3) And then carrying out feature extraction and optimization on the effective signals in the muscle activity state, wherein the specific process is as follows:

the characteristic adopted by the characteristic extraction is a time characteristic, firstly effective signals are framed, the frame length is 30ms, the frame shift is 15 ms:

for each moving window, extracting four characteristic values, which are respectively:

wherein, N represents the number of numerical values contained in a moving window; xi is the ith numerical value of the current window; the characteristic dimensionality obtained after windowing characteristic extraction is carried out on a 5-channel effective signal is 520 dimensions;

here, considering that the activity of one muscle cluster affects the coarse activity of surrounding muscle clusters, the correlation exists in nature in the characteristics, the algorithm efficiency can be improved from a small amount of effective characteristics, then the characteristic dimension is optimized from 520 dimensions to 50 dimensions by using a linear discriminant analysis method (LDA), and information of high latitude is ensured by using a small amount of characteristic dimension, so that a classification result with similar or even same effect is obtained.

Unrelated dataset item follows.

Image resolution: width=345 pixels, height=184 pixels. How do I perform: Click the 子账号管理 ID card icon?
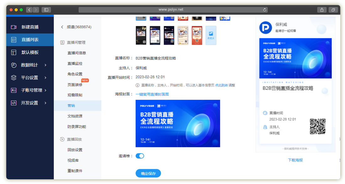tap(13, 90)
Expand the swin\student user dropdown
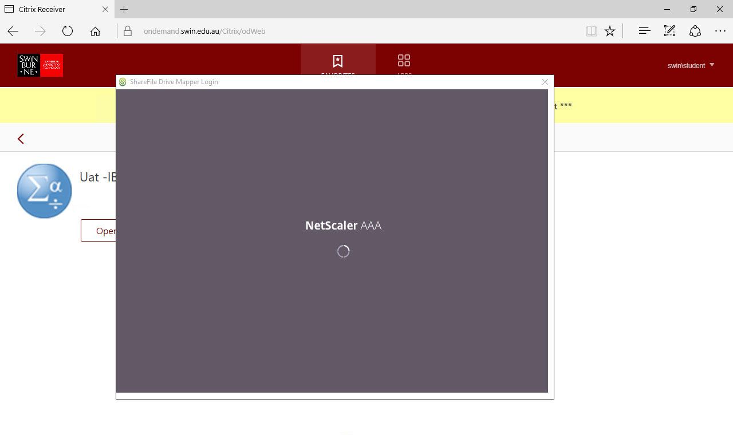Image resolution: width=733 pixels, height=435 pixels. pos(691,65)
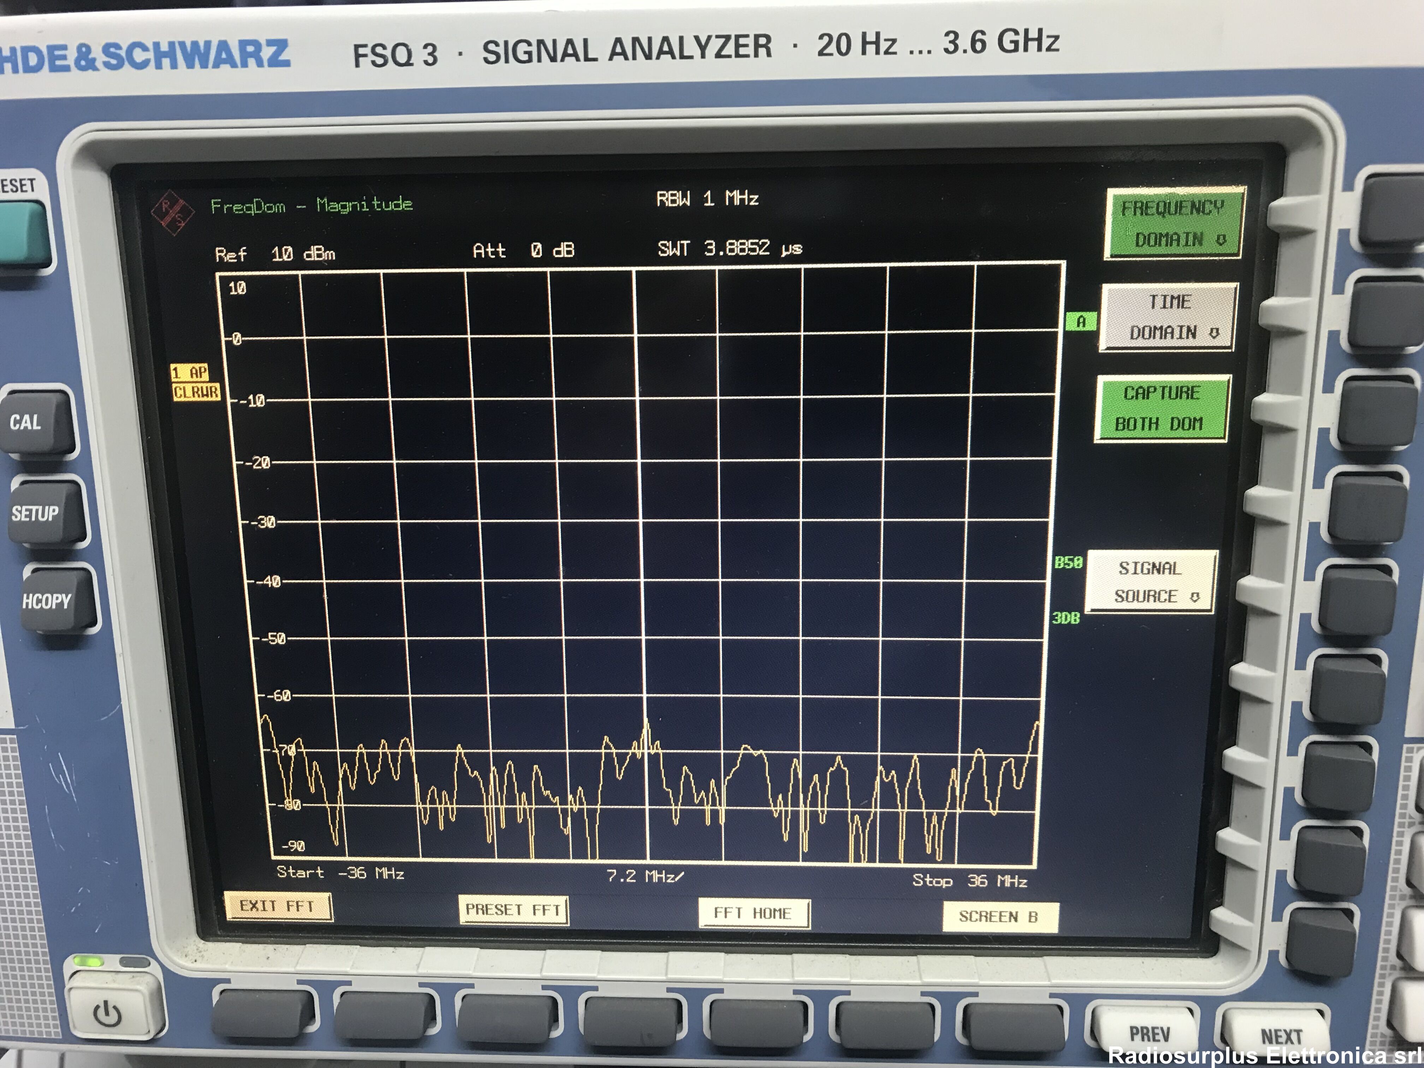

4) Then, classifying and identifying the effective signals extracted by the features by adopting a consistency prediction algorithm based on random forests, and identifying corresponding instruction words, wherein the specific process comprises the following steps:

first, a random forest based definition A_nA closeness value (RandomForest proximity) P (i, j) between two samples is calculated in a random forest, i, j being 1Similarity between the samples can be defined by using the closeness value, a singular measurement function A of a consistency prediction algorithm is defined and used for calculating a singular value (Strengenses Score) α of a sample, and an ith sample z_iThe singular values of (a) can be calculated as follows:

α_i＝A_n({z₁，...，z_i-1，z_i+1，...，z_n}，z_i)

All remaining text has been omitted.